How lobbyists work against workers' best interests

Chuck Kelly • June 3, 2010

OPINION


In his “Understanding lost jobs” column (May 18), Richard Berman’s concern for America’s unemployed was indeed heartwarming and reassuring. That is, until you realize he represents the anti-labor interests of investors and corporations.

According to online SourceWatch, Berman’s Employment Policies Institute “is one of several front groups created by Berman & Co., a Washington, DC public affairs firm owned by Rick Berman, who lobbies for the restaurant, hotel, alcoholic beverage and tobacco industries.”

Berman’s main argument was against raising the minimum wage, but he also advanced the usual corporate agenda for maximizing corporate profits and keeping wages stagnant.
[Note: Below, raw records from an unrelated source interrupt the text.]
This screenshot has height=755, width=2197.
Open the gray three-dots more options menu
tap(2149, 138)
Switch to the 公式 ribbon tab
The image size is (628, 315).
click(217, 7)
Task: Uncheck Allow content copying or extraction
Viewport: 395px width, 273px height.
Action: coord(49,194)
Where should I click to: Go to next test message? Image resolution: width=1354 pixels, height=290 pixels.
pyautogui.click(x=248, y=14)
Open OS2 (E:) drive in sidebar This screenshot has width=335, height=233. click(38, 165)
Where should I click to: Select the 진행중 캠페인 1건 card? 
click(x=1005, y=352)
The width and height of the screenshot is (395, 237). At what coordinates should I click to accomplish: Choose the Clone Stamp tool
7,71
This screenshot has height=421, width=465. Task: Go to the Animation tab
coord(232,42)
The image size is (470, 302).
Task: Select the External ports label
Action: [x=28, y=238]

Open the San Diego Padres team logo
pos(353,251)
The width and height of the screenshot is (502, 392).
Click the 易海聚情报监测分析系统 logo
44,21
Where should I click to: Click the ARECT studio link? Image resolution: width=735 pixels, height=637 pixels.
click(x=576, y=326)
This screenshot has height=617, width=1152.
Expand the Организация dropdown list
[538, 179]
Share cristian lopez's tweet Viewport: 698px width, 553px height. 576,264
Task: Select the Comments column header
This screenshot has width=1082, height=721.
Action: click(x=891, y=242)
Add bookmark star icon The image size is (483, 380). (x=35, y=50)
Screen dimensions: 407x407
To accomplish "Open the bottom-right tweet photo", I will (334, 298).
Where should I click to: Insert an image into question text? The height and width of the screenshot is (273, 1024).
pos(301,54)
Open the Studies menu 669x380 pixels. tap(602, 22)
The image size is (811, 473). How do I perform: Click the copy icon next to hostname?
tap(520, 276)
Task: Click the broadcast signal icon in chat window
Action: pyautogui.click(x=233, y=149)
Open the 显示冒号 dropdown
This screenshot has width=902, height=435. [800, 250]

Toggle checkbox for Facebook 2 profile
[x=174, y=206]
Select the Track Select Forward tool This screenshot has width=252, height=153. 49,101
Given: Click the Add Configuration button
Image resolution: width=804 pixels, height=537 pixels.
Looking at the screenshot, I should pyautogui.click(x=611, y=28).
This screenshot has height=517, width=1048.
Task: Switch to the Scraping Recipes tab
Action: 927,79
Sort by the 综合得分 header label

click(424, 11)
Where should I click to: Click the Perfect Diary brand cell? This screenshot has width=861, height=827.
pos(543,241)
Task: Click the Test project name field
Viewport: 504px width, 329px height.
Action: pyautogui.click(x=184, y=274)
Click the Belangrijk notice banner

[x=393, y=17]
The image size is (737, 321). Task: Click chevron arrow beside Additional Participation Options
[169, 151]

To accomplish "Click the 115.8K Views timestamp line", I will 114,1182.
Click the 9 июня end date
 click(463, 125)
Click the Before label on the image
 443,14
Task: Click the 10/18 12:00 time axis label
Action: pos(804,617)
Naturally, he opposed high taxes on (wealthy) individuals and businesses, and government’s “half-baked stimulus schemes.”

He came up with the usual lobbyist’s conclusion: “The sooner government gets out of the way, the faster we can move ahead.” This is another way of saying that corporations and businesses should be able to do whatever they want, without regard to their own workers, the environment and the overall economy.

According to Berman, we should rely on the good intentions of corporate America and minimize government’s legitimate role of refereeing and protecting the kind of capitalist economy that benefits all classes of citizens.

Those who find his arguments persuasive should review virtually his same arguments that were used to oppose the Fair Labor Standards Act of 1938. That legislation established a minimum wage of 19 cents per hour, time-and-a-half pay for over 40 hours a week, and prohibited children under 16 from working full-time, non-farm jobs.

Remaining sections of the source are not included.